Task goal
Retype the records that come next, word for word.

━━━━━━━━━━━━━━━━

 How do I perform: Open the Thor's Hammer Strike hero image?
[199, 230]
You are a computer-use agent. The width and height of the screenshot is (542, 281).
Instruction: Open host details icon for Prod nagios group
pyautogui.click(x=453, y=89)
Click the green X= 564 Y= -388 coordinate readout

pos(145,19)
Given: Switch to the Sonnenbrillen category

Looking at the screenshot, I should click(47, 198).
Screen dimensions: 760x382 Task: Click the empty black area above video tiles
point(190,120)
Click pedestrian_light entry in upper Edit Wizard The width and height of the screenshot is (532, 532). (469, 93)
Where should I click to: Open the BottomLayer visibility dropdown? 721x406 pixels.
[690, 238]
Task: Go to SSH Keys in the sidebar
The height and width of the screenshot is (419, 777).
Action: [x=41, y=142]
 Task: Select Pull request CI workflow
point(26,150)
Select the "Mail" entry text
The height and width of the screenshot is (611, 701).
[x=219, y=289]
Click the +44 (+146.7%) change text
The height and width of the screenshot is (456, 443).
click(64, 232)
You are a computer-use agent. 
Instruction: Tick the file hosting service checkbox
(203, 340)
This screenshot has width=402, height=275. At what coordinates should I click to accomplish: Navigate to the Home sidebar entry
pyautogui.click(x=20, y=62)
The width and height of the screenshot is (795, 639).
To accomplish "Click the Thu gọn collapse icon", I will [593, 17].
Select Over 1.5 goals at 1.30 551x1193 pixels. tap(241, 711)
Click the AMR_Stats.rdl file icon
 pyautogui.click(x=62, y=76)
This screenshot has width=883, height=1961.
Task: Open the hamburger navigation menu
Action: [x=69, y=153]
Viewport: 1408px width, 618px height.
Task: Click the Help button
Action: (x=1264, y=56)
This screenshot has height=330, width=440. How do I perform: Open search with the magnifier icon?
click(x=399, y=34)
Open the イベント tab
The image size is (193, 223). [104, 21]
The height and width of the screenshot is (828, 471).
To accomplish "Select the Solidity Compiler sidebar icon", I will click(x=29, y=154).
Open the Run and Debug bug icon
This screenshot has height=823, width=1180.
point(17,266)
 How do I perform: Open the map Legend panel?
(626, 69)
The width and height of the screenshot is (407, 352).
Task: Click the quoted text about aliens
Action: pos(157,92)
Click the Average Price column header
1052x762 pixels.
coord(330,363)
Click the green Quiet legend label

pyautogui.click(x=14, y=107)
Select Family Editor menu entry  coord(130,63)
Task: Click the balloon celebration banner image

━━━━━━━━━━━━━━━━

Written answer
 How do I perform: Open the Thor's Hammer Strike hero image?
[199, 230]
You are a computer-use agent. The width and height of the screenshot is (542, 281).
Instruction: Open host details icon for Prod nagios group
pyautogui.click(x=453, y=89)
Click the green X= 564 Y= -388 coordinate readout

pos(145,19)
Given: Switch to the Sonnenbrillen category

Looking at the screenshot, I should click(47, 198).
Screen dimensions: 760x382 Task: Click the empty black area above video tiles
point(190,120)
Click pedestrian_light entry in upper Edit Wizard The width and height of the screenshot is (532, 532). (469, 93)
Where should I click to: Open the BottomLayer visibility dropdown? 721x406 pixels.
[690, 238]
Task: Go to SSH Keys in the sidebar
The height and width of the screenshot is (419, 777).
Action: [x=41, y=142]
 Task: Select Pull request CI workflow
point(26,150)
Select the "Mail" entry text
The height and width of the screenshot is (611, 701).
[x=219, y=289]
Click the +44 (+146.7%) change text
The height and width of the screenshot is (456, 443).
click(64, 232)
You are a computer-use agent. 
Instruction: Tick the file hosting service checkbox
(203, 340)
This screenshot has width=402, height=275. At what coordinates should I click to accomplish: Navigate to the Home sidebar entry
pyautogui.click(x=20, y=62)
The width and height of the screenshot is (795, 639).
To accomplish "Click the Thu gọn collapse icon", I will [593, 17].
Select Over 1.5 goals at 1.30 551x1193 pixels. tap(241, 711)
Click the AMR_Stats.rdl file icon
 pyautogui.click(x=62, y=76)
This screenshot has width=883, height=1961.
Task: Open the hamburger navigation menu
Action: [x=69, y=153]
Viewport: 1408px width, 618px height.
Task: Click the Help button
Action: (x=1264, y=56)
This screenshot has height=330, width=440. How do I perform: Open search with the magnifier icon?
click(x=399, y=34)
Open the イベント tab
The image size is (193, 223). [104, 21]
The height and width of the screenshot is (828, 471).
To accomplish "Select the Solidity Compiler sidebar icon", I will click(x=29, y=154).
Open the Run and Debug bug icon
This screenshot has height=823, width=1180.
point(17,266)
 How do I perform: Open the map Legend panel?
(626, 69)
The width and height of the screenshot is (407, 352).
Task: Click the quoted text about aliens
Action: pos(157,92)
Click the Average Price column header
1052x762 pixels.
coord(330,363)
Click the green Quiet legend label

pyautogui.click(x=14, y=107)
Select Family Editor menu entry  coord(130,63)
Task: Click the balloon celebration banner image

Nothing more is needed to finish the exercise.